(Problem to work on)
Exactly the lines below from the line with "Screen dimensions: 505x346" through the line with "This screenshot has width=884, height=884." must make up the answer, both ends included and pictures left out.

(Exercise material)
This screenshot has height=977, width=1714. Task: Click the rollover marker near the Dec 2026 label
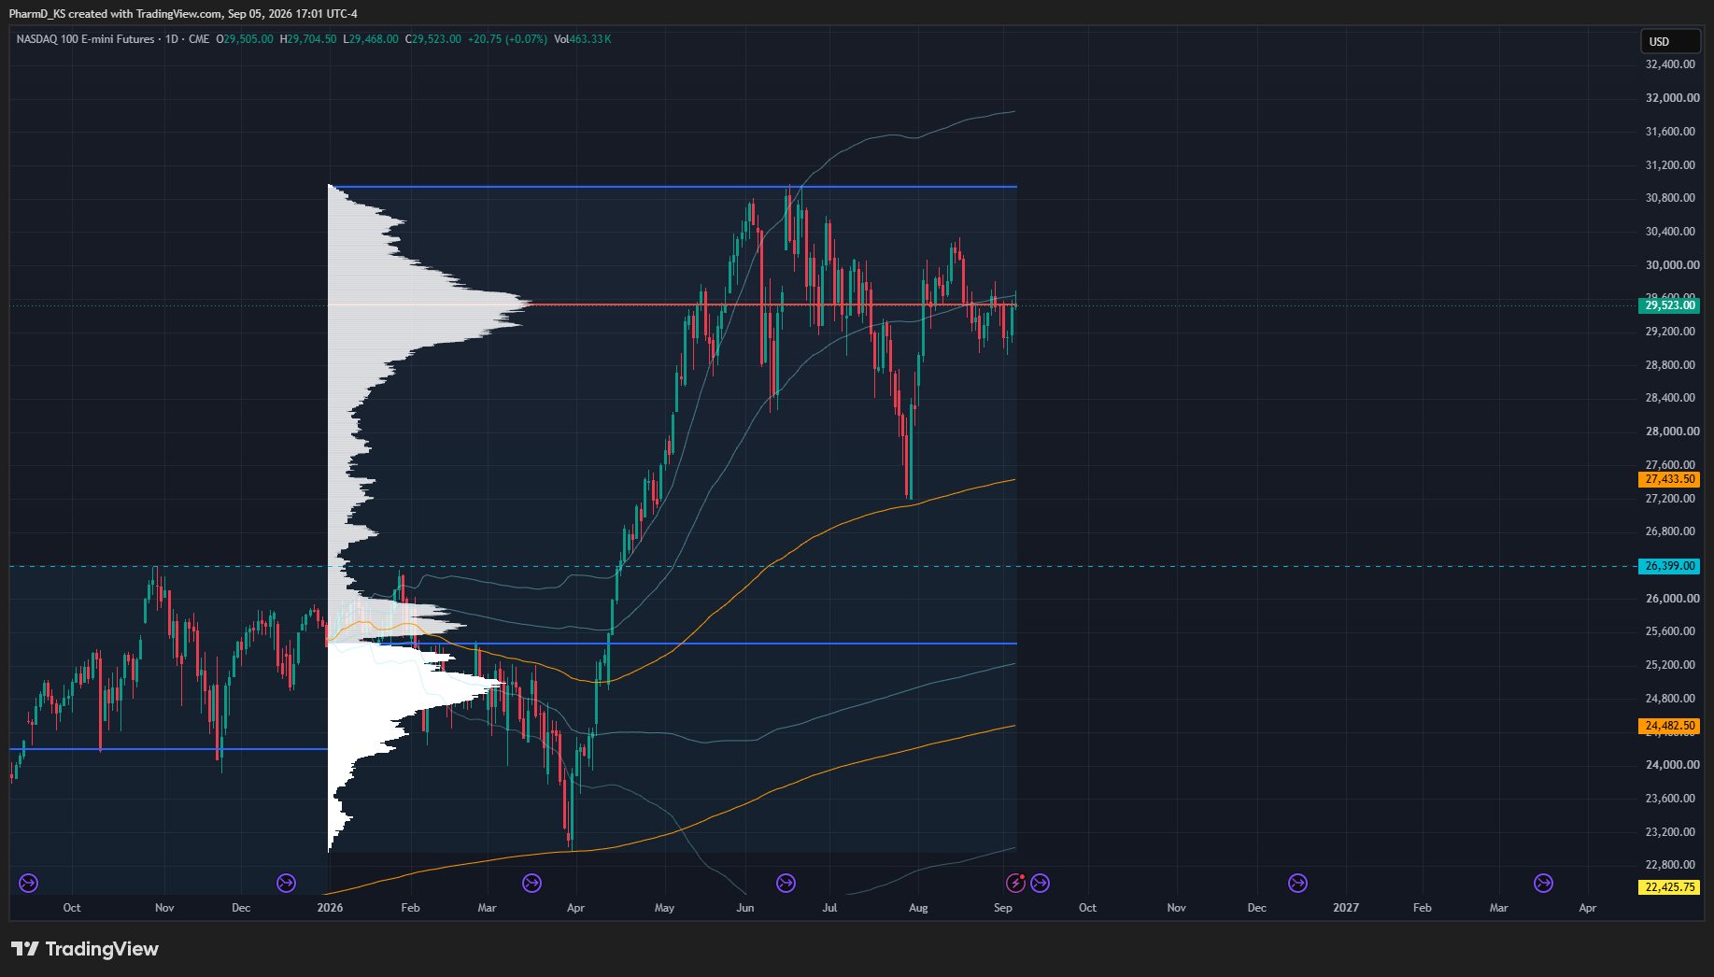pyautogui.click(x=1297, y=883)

---

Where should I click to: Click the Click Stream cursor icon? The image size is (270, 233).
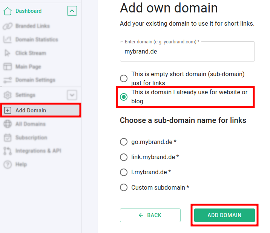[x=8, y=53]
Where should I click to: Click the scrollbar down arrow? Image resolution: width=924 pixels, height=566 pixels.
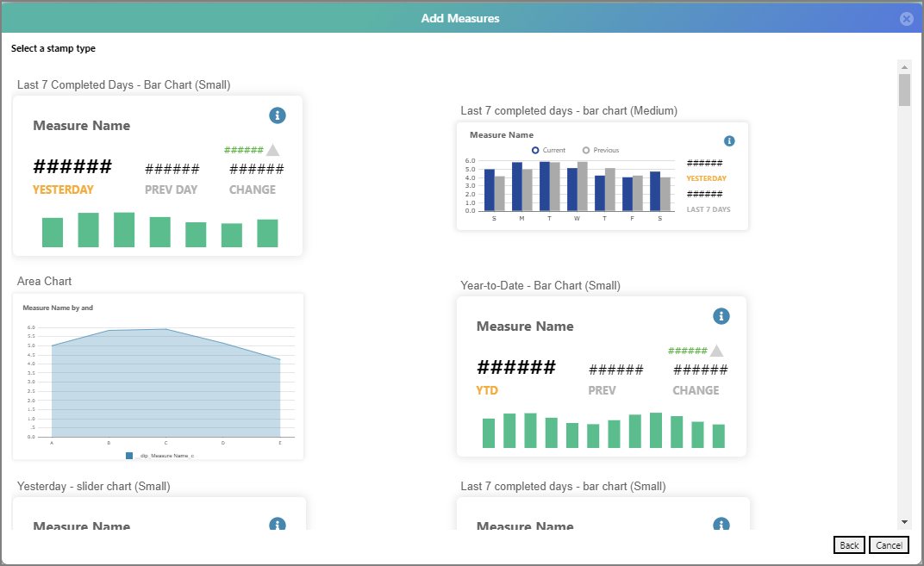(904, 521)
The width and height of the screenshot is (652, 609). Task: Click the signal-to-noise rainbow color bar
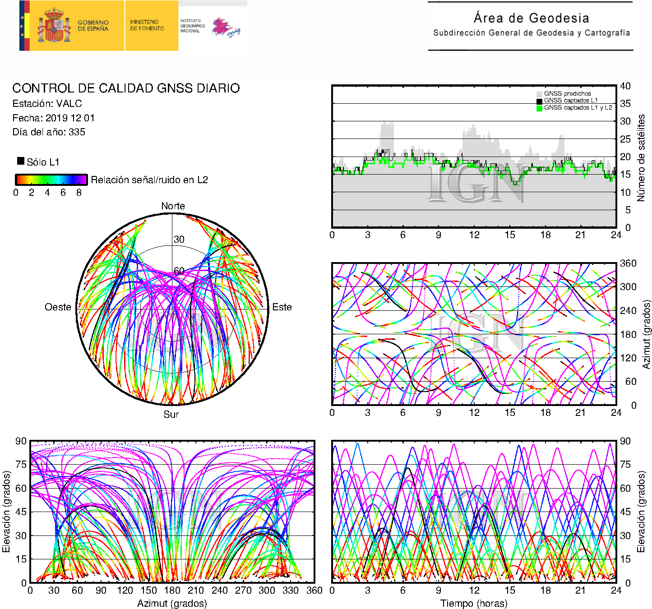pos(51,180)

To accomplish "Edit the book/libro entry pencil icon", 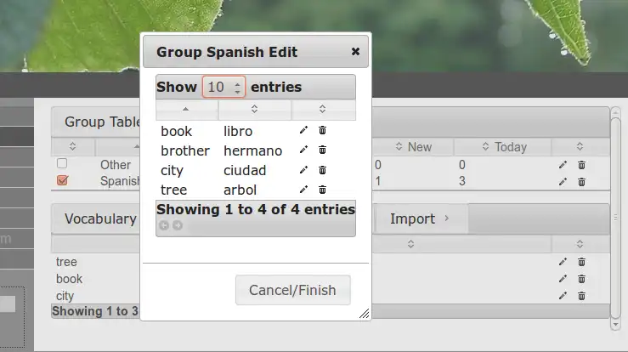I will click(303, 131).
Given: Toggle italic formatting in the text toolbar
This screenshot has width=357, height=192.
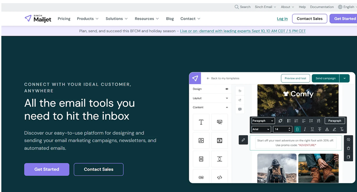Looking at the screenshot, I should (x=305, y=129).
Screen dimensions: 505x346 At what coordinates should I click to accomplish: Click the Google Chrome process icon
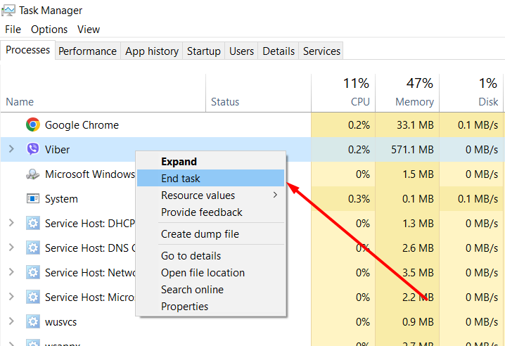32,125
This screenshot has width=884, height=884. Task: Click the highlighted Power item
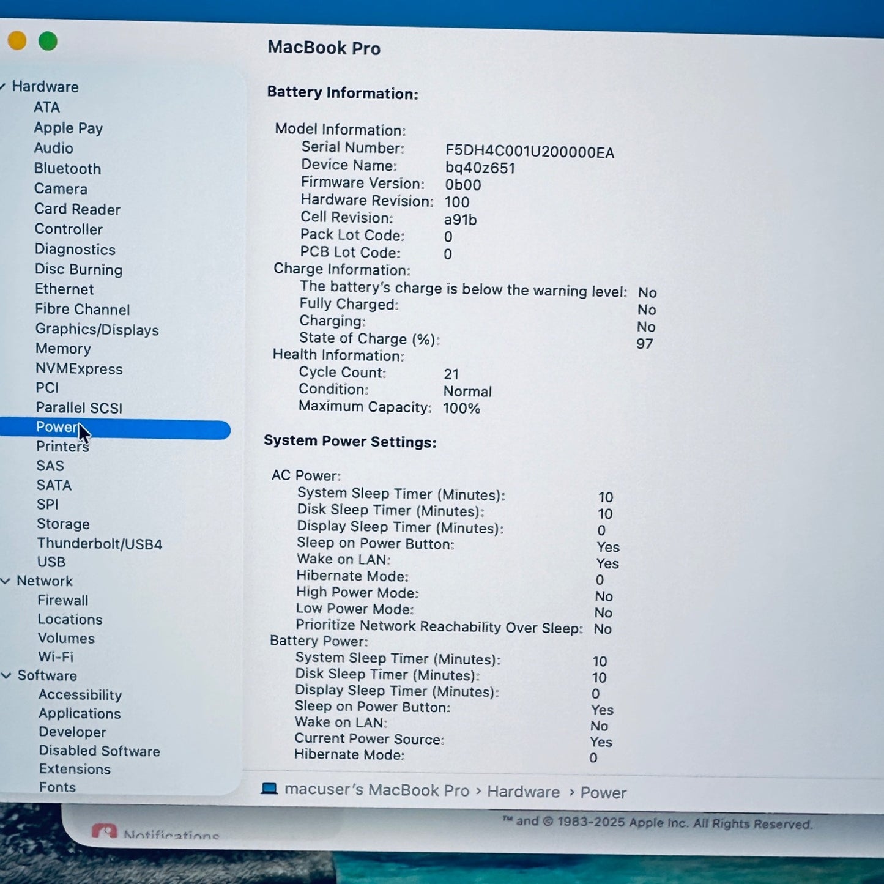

==

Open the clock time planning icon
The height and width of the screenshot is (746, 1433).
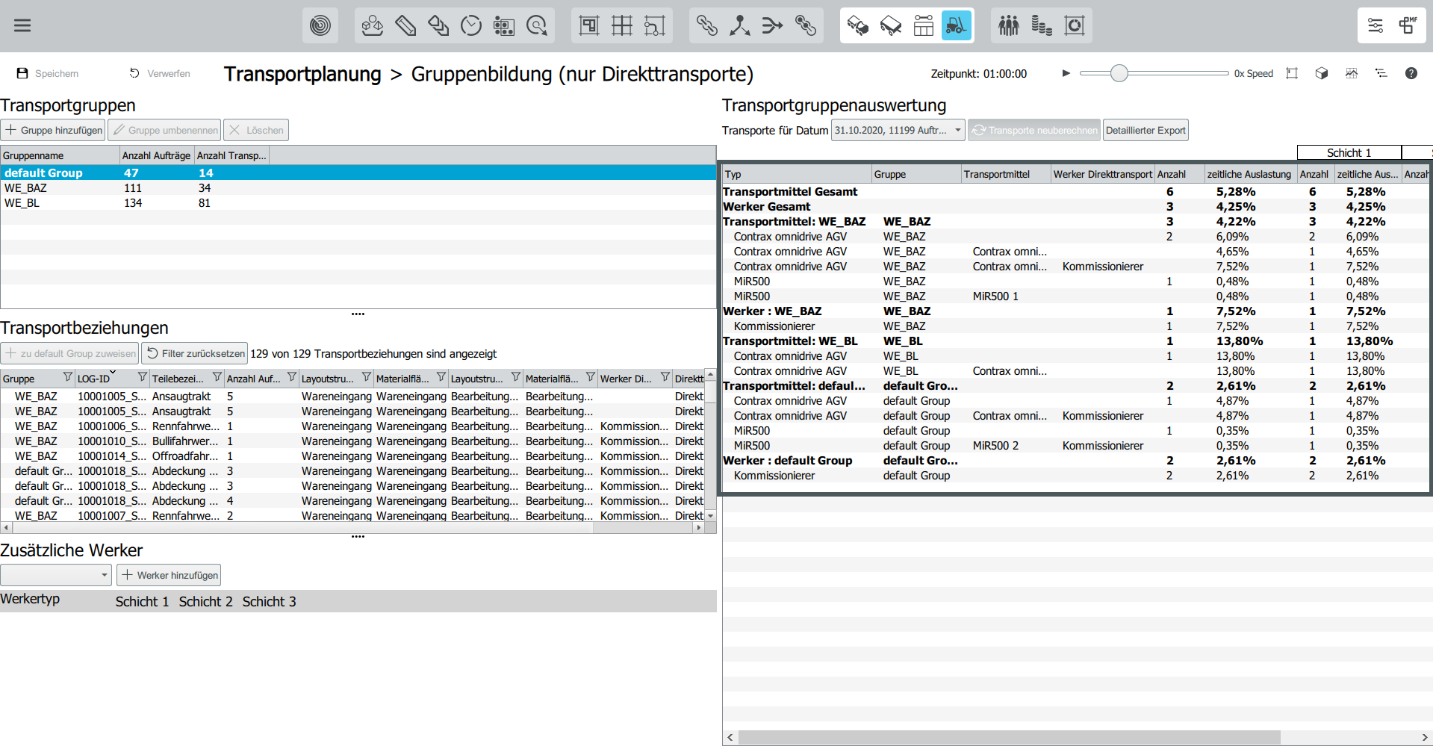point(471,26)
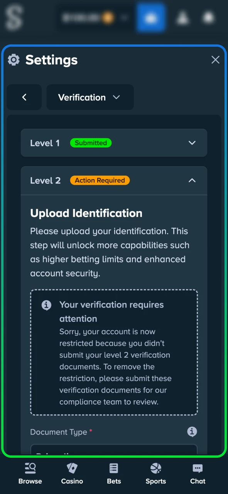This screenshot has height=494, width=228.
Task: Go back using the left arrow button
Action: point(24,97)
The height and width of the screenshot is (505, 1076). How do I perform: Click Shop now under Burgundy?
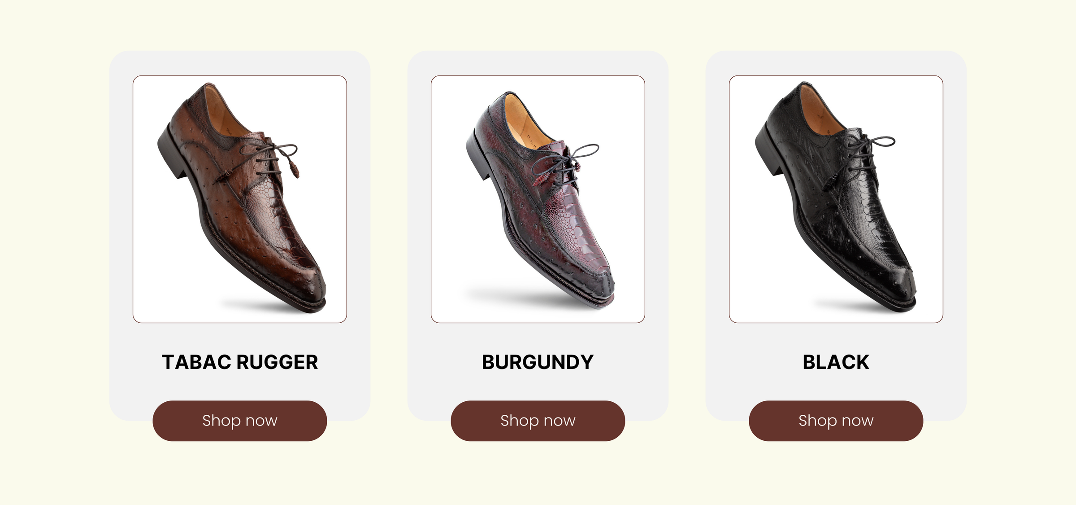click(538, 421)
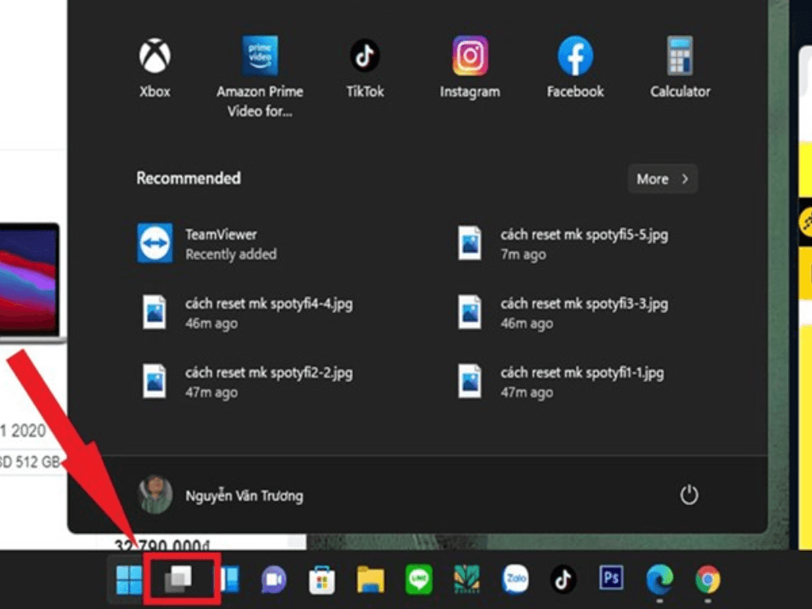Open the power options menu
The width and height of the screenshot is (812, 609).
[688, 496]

(Solution for this task)
Screen dimensions: 505x346 At what coordinates should I click to accomplish: Click the Google Chrome process icon
32,125
This screenshot has width=884, height=884. Task: Click the highlighted Power item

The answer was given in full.